Extracted records START
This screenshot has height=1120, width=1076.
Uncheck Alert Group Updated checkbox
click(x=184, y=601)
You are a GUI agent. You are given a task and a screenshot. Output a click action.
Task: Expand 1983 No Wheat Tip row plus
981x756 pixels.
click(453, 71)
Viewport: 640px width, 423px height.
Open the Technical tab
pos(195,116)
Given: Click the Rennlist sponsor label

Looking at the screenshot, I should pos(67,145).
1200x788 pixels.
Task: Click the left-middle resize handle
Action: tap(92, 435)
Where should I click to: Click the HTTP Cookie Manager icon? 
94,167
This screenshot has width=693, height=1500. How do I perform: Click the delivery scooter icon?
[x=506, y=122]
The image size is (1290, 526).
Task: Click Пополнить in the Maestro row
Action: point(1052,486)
Extracted records END
#### Exercise instructions:
In the answer, every line above should be retyped exactly.

#### Answer space:
This screenshot has height=1120, width=1076.
Uncheck Alert Group Updated checkbox
click(x=184, y=601)
You are a GUI agent. You are given a task and a screenshot. Output a click action.
Task: Expand 1983 No Wheat Tip row plus
981x756 pixels.
click(453, 71)
Viewport: 640px width, 423px height.
Open the Technical tab
pos(195,116)
Given: Click the Rennlist sponsor label

Looking at the screenshot, I should pos(67,145).
1200x788 pixels.
Task: Click the left-middle resize handle
Action: tap(92, 435)
Where should I click to: Click the HTTP Cookie Manager icon? 
94,167
This screenshot has width=693, height=1500. How do I perform: Click the delivery scooter icon?
[x=506, y=122]
The image size is (1290, 526).
Task: Click Пополнить in the Maestro row
Action: point(1052,486)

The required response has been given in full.